In order to realize the application of the F-SCAN SAR system, it is necessary to construct a transmitted signal model with frequency scanning capability. The waveform diverse array is a novel technology that can achieve flexible control of the transmitted beam direction by modulating the carrier frequency, transmitted time, or waveform coding for each channel [22,23]. Among them, the time diverse array achieves full airspace coverage with only one waveform by introducing a very small-time delay between the adjacent array elements. In [24], an F-SCAN acquisition mode is designed using true time delay lines and phase shifters. It can be noted that the time diverse array can be applied to the frequency scanning mode. Babur et al. propose the space–time coding array (STCA) to fulfill the time diversity and combine it with the MIMO radar [25,26,27]. The simulation results verify that the transmitted beam of the STCA has a beam scanning effect and tunable angular coverage capability, and constant high gain of the coverage area can be further achieved. It is a technically simple way to meet the beam requirements of the F-SCAN SAR. In this paper, the STCA is utilized to transmit linear frequency modulation signals to realize the frequency scanning effect of the F-SCAN SAR system. However, the beam scanning effect will lead to the failure of the traditional signal model, which is attributed to the different center frequencies and wavelengths of the received signals from targets at different range cells. In order to establish the signal model of the F-SCAN SAR system, it is necessary to construct the far-field synthetic antenna pattern of the transmitted signals and analyze the characteristics of the received signals from different range targets.

The unique characteristics of the F-SCAN SAR echo pose some problems for imaging processing. Echo compression causes echoes from different range targets to overlap at the receiver. Inadequate range time causes focused results to be aliased in the range direction. Few data processing methods for F-SCAN SAR have been presented up to now. The data processing in [24] is concerned with removing spectral distortions, ensuring that the impulse response function (IRF) is constant across the swath. The modified Omega-K algorithm is used to process the raw data in [16]. To avoid range aliasing, bandpass filtering and range IDFT processing must be employed for each range cell, significantly increasing the computational burden and processing time. Some applications of the frequency scanning technique in the azimuth direction are proposed by them, which have a high reference value for improving the azimuth dimension performance [28,29].

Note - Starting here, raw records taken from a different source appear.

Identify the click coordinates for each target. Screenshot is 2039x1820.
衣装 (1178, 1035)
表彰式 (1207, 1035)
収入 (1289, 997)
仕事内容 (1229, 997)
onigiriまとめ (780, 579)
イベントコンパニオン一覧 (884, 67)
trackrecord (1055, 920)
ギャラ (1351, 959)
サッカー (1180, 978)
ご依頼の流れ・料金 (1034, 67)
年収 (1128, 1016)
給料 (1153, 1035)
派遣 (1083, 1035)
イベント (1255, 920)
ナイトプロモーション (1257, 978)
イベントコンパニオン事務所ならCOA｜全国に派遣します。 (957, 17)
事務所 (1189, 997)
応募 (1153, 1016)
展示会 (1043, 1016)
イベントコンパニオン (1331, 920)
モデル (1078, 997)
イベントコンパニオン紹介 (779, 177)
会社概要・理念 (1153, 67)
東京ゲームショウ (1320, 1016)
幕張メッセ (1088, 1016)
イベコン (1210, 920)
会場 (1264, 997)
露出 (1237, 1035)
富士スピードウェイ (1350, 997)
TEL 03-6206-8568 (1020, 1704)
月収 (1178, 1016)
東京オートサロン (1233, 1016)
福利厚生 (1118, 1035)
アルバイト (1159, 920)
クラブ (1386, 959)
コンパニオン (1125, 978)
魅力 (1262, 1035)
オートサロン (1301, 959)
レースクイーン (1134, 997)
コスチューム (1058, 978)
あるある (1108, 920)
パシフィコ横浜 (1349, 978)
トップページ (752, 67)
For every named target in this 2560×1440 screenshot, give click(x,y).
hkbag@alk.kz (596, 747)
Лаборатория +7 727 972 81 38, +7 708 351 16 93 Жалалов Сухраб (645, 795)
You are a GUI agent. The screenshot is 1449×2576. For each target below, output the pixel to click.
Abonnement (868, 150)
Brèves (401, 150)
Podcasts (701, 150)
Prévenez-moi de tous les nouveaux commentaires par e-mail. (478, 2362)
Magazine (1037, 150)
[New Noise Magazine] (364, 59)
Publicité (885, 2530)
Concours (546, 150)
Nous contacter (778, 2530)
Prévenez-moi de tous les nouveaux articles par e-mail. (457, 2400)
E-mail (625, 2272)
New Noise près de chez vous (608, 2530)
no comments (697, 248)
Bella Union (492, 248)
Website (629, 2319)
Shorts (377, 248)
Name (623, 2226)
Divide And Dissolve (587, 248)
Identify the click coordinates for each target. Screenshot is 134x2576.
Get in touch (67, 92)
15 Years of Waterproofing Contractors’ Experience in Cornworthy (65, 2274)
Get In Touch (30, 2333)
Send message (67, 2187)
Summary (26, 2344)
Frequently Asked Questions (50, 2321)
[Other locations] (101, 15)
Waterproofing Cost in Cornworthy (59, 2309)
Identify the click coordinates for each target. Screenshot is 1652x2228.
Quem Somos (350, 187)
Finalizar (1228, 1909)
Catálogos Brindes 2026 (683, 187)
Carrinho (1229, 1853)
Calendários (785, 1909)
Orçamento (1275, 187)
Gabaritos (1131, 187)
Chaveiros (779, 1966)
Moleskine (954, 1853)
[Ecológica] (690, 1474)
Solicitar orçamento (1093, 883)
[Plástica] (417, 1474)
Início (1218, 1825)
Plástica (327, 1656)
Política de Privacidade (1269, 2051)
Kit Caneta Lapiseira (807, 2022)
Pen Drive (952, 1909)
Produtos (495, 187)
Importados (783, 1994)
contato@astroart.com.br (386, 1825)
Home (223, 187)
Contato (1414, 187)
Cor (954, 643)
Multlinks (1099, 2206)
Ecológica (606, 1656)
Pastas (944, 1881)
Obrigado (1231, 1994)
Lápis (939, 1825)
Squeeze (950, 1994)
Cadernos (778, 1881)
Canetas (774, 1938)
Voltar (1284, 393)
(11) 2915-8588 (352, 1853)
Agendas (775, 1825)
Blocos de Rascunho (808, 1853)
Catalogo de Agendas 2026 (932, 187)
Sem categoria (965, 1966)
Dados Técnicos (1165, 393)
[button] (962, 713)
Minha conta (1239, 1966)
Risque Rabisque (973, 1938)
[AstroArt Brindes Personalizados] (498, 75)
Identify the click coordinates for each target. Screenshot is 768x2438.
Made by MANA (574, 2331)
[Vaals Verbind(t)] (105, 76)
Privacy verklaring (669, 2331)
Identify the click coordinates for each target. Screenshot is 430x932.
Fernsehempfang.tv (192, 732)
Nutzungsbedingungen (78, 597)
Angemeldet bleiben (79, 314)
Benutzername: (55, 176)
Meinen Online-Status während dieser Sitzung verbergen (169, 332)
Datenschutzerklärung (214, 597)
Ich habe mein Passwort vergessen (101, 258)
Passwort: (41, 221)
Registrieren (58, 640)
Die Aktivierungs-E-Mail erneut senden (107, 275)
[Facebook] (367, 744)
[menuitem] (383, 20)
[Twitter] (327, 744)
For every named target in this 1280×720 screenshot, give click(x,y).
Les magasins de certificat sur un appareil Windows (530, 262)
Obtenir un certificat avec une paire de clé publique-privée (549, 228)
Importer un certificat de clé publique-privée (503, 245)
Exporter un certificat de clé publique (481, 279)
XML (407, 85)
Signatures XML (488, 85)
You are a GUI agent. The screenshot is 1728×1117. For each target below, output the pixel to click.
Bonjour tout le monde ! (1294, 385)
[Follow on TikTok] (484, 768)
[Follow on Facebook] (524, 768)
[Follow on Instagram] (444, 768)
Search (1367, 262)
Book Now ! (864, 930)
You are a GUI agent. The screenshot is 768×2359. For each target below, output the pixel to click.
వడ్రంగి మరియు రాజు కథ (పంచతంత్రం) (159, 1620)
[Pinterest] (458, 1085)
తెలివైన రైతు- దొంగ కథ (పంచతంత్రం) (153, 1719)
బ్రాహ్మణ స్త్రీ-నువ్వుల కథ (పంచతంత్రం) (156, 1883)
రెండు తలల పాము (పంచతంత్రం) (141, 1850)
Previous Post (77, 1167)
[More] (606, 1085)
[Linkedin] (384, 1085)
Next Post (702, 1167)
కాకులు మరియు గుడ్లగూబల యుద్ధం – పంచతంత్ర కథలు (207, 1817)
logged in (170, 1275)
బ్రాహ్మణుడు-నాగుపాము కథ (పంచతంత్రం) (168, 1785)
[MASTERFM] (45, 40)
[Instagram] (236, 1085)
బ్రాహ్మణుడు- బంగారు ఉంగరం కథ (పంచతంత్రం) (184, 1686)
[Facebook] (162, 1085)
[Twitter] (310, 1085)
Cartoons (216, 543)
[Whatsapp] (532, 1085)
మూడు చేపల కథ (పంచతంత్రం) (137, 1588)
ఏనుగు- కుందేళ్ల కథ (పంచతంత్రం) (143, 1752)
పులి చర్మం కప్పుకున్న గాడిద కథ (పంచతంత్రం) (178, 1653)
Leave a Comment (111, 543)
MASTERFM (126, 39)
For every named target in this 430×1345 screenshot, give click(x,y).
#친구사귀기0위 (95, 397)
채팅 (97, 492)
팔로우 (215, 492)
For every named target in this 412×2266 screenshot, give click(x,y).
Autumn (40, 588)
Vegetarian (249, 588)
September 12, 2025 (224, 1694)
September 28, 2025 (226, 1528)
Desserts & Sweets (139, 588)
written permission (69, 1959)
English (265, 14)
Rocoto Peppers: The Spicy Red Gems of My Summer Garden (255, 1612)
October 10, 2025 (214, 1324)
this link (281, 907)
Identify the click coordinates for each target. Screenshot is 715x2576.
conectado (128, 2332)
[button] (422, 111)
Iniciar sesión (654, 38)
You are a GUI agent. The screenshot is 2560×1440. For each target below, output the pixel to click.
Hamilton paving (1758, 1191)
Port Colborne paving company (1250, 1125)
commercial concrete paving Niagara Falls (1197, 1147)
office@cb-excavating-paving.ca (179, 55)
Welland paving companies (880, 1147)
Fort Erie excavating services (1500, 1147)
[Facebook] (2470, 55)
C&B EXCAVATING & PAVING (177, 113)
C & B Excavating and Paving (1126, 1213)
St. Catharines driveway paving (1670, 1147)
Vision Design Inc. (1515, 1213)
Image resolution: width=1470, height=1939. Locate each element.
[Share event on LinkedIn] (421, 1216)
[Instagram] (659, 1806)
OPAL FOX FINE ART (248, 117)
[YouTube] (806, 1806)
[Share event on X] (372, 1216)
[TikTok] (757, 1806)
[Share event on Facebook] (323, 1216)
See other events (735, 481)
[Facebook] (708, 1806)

In this paper, a transmitted signal model that can realize the frequency scanning effect is first constructed. With each STCA channel transmitting the same chirp signal at different times, the synthetic antenna pattern in the far field is derived. On this basis, the construction of the F-SCAN SAR signal model is completed. According to the signal model and echo characteristics, a novel efficient imaging method based on the hybrid correlation algorithm [30,31,32] is proposed to address the issues introduced by elevation beam scanning. First, a dechirp operation is conducted on the raw data in the range-time domain, followed by a range Fourier transform to obtain the range compressed result without aliasing. The applicable azimuth reference function is then developed, which is updated with the range frequency. The approach for calculating the signal instantaneous parameters and matching the Doppler parameters at a certain slant range is provided. The data is correlated with the function at each range sampling cell to straighten the curved target trajectory and to implement azimuth matched filtering. Finally, well focused results are obtained in the range-frequency, azimuth-time domain. The simulation results verify the validity of the proposed theory.

The remainder of this paper is organized as follows. The description of the beam operation in the F-SCAN SAR and the analysis of the unique system characteristics caused by frequency scanning are presented in Section 2. In Section 3, the far-field synthetic antenna pattern of the STCA is derived, and the F-SCAN SAR echo model is established and analyzed on this foundation. An F-SCAN SAR imaging processing method based on the hybrid correlation algorithm is proposed in Section 4, including how to obtain signal instantaneous parameters and matched Doppler parameters. In Section 5, the simulation experiments are carried out to validate the proposed theoretical content. A discussion about the computational complexity of the imaging algorithm is presented in Section 6. In Section 7, conclusions are drawn.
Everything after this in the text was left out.